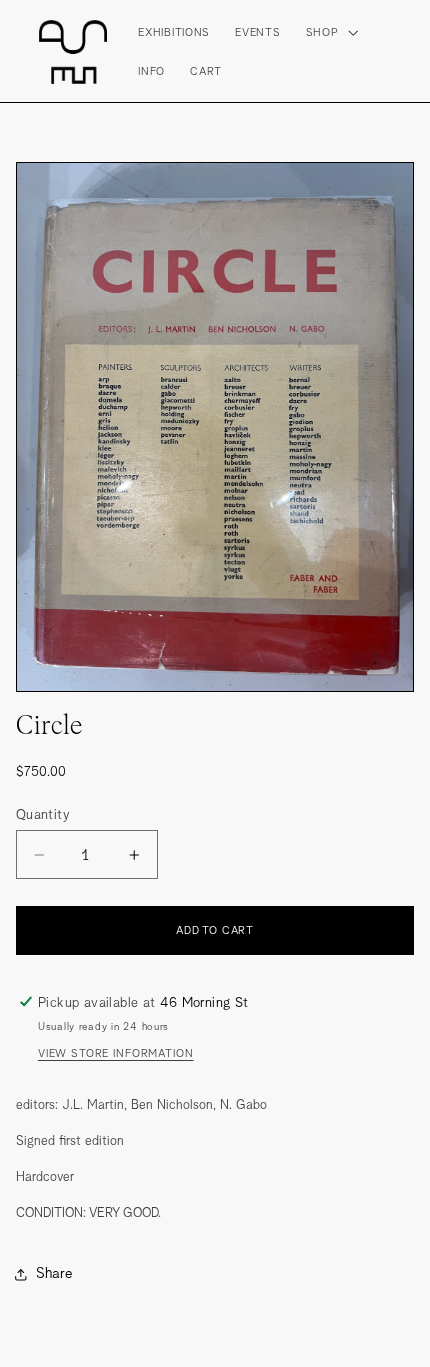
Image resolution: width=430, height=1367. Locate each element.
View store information (116, 1053)
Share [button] (54, 1273)
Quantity (43, 814)
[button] (330, 31)
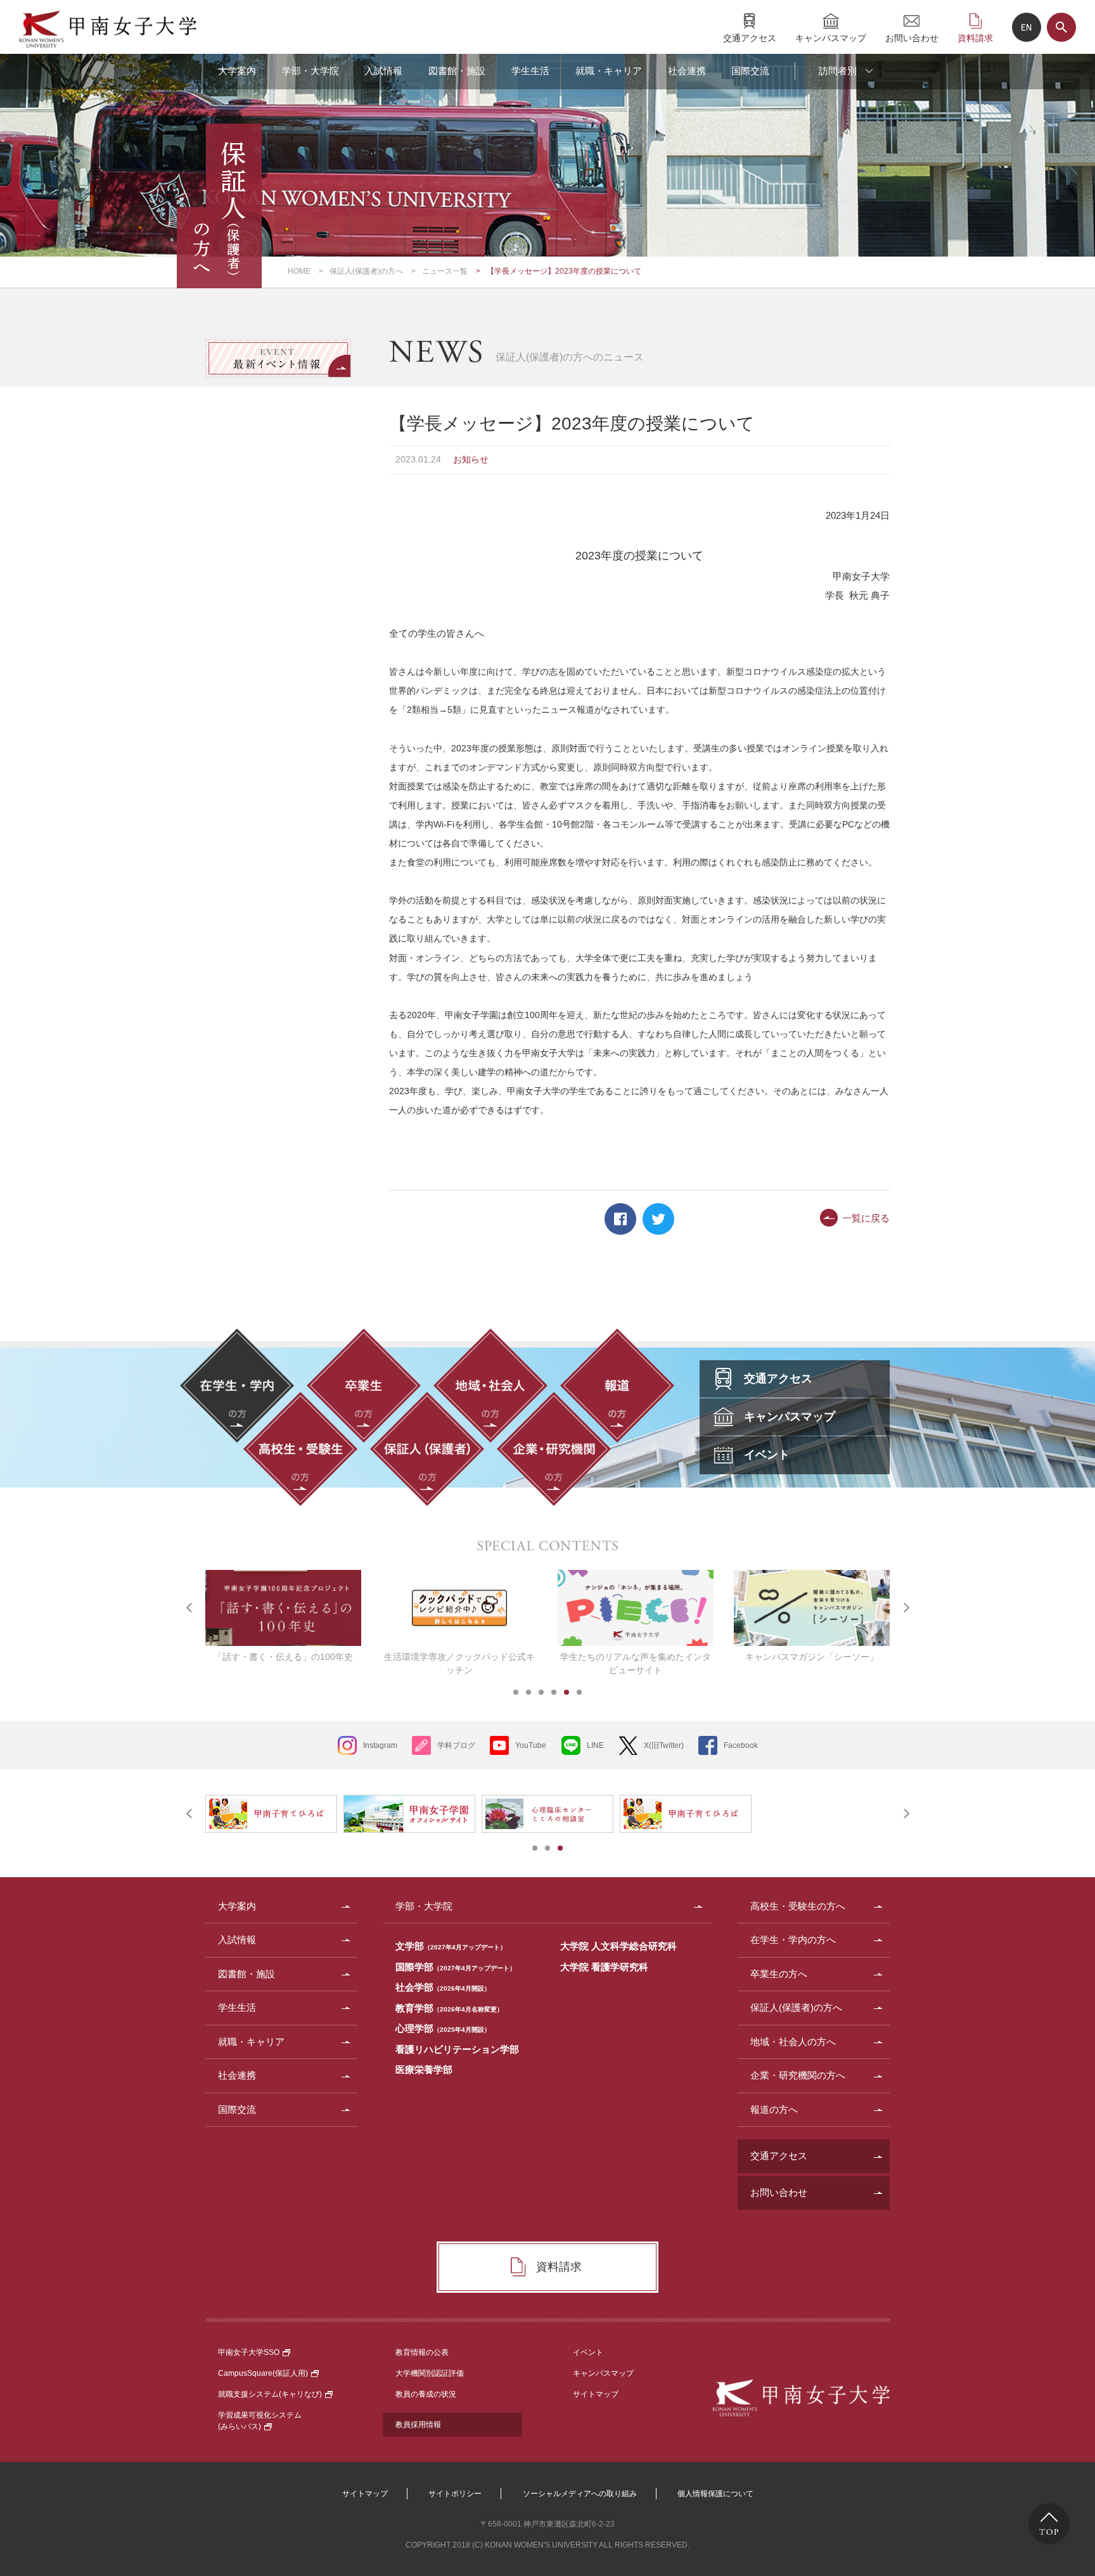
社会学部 (442, 1987)
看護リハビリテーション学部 (457, 2049)
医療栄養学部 (423, 2069)
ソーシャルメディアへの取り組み (580, 2493)
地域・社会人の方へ (793, 2041)
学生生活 (530, 70)
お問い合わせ (911, 37)
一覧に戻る (866, 1218)
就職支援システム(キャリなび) (270, 2394)
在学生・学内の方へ (793, 1939)
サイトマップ (595, 2394)
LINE (595, 1745)
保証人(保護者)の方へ (366, 271)
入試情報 (383, 70)
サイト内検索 (1061, 27)
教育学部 (449, 2008)
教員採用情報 (418, 2424)
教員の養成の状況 (425, 2394)
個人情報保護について (715, 2493)
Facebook (620, 1219)
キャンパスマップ (830, 37)
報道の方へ (774, 2109)
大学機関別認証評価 (429, 2373)
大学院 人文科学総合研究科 (618, 1946)
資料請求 (975, 37)
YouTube (530, 1745)
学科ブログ (456, 1745)
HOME (299, 271)
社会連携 (687, 70)
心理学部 (442, 2028)
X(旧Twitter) (664, 1745)
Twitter (658, 1219)
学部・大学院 (310, 70)
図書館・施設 (456, 70)
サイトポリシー (455, 2493)
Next (905, 1608)
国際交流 (750, 70)
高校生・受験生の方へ (797, 1906)
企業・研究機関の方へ (797, 2075)
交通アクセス (749, 37)
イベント (588, 2352)
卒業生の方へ (778, 1973)
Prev (189, 1608)
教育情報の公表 (422, 2352)
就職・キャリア (608, 70)
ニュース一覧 (445, 271)
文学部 (450, 1946)
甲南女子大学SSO (248, 2352)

•••••

• Brief
An acceptable answer holds exactly the lines from the one with "View store information (116, 1053)" through the end of the entries above, both ends kept, and no pictures at all.

• Answer to the problem
View store information (116, 1053)
Share [button] (54, 1273)
Quantity (43, 814)
[button] (330, 31)
社会学部 (442, 1987)
看護リハビリテーション学部 (457, 2049)
医療栄養学部 (423, 2069)
ソーシャルメディアへの取り組み (580, 2493)
地域・社会人の方へ (793, 2041)
学生生活 (530, 70)
お問い合わせ (911, 37)
一覧に戻る (866, 1218)
就職支援システム(キャリなび) (270, 2394)
在学生・学内の方へ (793, 1939)
サイトマップ (595, 2394)
LINE (595, 1745)
保証人(保護者)の方へ (366, 271)
入試情報 (383, 70)
サイト内検索 (1061, 27)
教育学部 (449, 2008)
教員採用情報 (418, 2424)
教員の養成の状況 (425, 2394)
個人情報保護について (715, 2493)
Facebook (620, 1219)
キャンパスマップ (830, 37)
報道の方へ (774, 2109)
大学機関別認証評価 (429, 2373)
大学院 人文科学総合研究科 (618, 1946)
資料請求 (975, 37)
YouTube (530, 1745)
学科ブログ (456, 1745)
HOME (299, 271)
社会連携 (687, 70)
心理学部 (442, 2028)
X(旧Twitter) (664, 1745)
Twitter (658, 1219)
学部・大学院 (310, 70)
図書館・施設 (456, 70)
サイトポリシー (455, 2493)
Next (905, 1608)
国際交流 (750, 70)
高校生・受験生の方へ (797, 1906)
企業・研究機関の方へ (797, 2075)
交通アクセス (749, 37)
イベント (588, 2352)
卒業生の方へ (778, 1973)
Prev (189, 1608)
教育情報の公表 (422, 2352)
就職・キャリア (608, 70)
ニュース一覧 (445, 271)
文学部 (450, 1946)
甲南女子大学SSO (248, 2352)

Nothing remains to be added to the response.